I am trying to get access to the byte data of the screen capture textures from the WPF Screen Capture sample, similar to #78. I am running the screen capture in a continuous loop, receiving every frame (144 times per second if my monitor refresh rate is 144 Hz). My goal is to send these 144 frames of "video" (or image data) over the network. I use NDI to send the frames, and all I need is a memory address where the data is stored (and CPU can access it).

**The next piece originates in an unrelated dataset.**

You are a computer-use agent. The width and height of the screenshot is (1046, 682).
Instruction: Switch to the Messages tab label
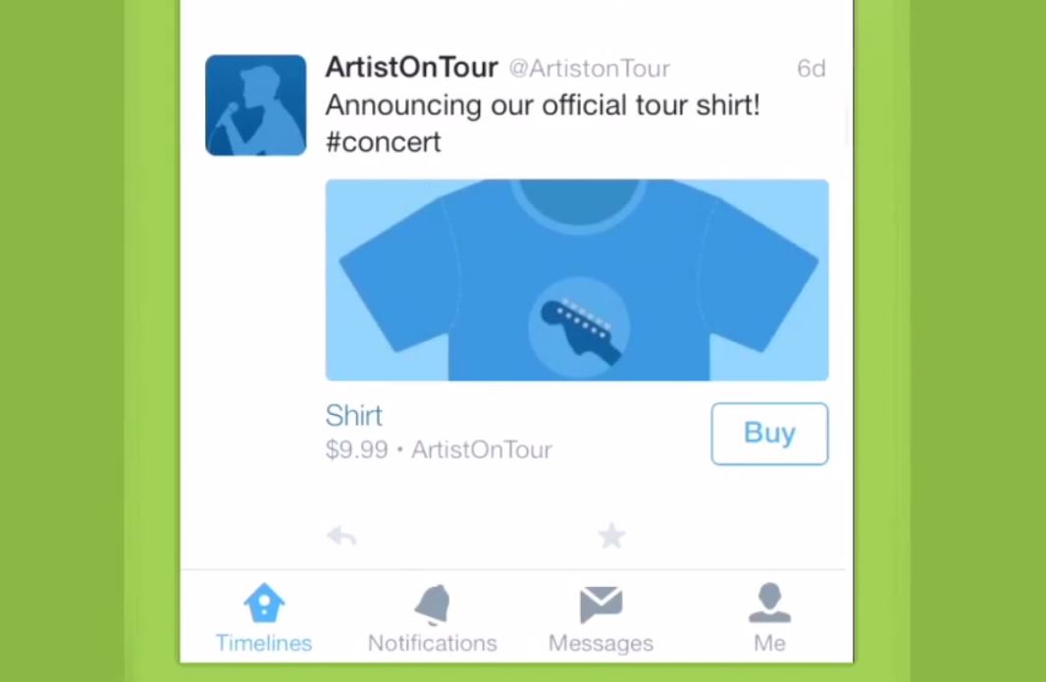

I have previously solved this problem with the help of some people here via the following steps: Every time a new frame arrives:

Create a staging Texture2D of the same size and format, with Staging usage and Read access for the CPU
Use MapSubresource to copy the frame to this staging texture, using MapFlags.None.
Once finished, MapSubresource returns a DataBox with the memory address pointer
Done, now I can just send that.

Some sample code:

Create the staging texture:

private Texture2D CreateStagingCopy(Texture2D texture)
        {
            return new Texture2D(d3dDevice, new Texture2DDescription
            {
                Width = texture.Description.Width,
                Height = texture.Description.Height,
                MipLevels = 1,
                ArraySize = 1,
                Format = texture.Description.Format,
                Usage = ResourceUsage.Staging,
                SampleDescription = new SampleDescription(1, 0),
                BindFlags = BindFlags.None,
                CpuAccessFlags = CpuAccessFlags.Read,
                OptionFlags = ResourceOptionFlags.None,
            });
        }

MapSubresource and sending the data:

        private void SendFrameData_v1(Texture2D texture, Direct3D11CaptureFrame frame)
        {
            // Create a CPU-accessible staging texture and copy the captured frame to it
            var copy = CreateStagingCopy(texture);
            d3dDevice.ImmediateContext.CopyResource(texture, copy);

            // Map the resource using 'MapFlags.None' -> this call waits until it is completed and the data is accessible
            // This takes up the majority of the time and CPU usage
            var dataBox = d3dDevice.ImmediateContext.MapSubresource(copy, 0, MapMode.Read, MapFlags.None);

            // Send the data over the network
            var time = frame.SystemRelativeTime.Ticks;
            var capturedFrame = new CapturedFrame(d3dDevice.ImmediateContext, dataBox.DataPointer, copy, time);
            _sender.SendData(capturedFrame);

            // Note: UnmapSubresource is called after the frame has been sent, not shown here.
        }

I guess making a new staging texture for every frame is unnecessary, but I found there to be no measurable performance difference if I re-use one.

This works great, but I believe it is still not optimal because of the "MapFlags.None". My understanding is that this makes the call wait for the GPU to finish copying to the CPU. While it does not take a massive amount of time, it is still something that is causing an unnecessary delay: the CPU is "busy" (doing nothing) waiting for the frame to arrive. This causes the CPU usage to be high and other applications start slowing down because of it.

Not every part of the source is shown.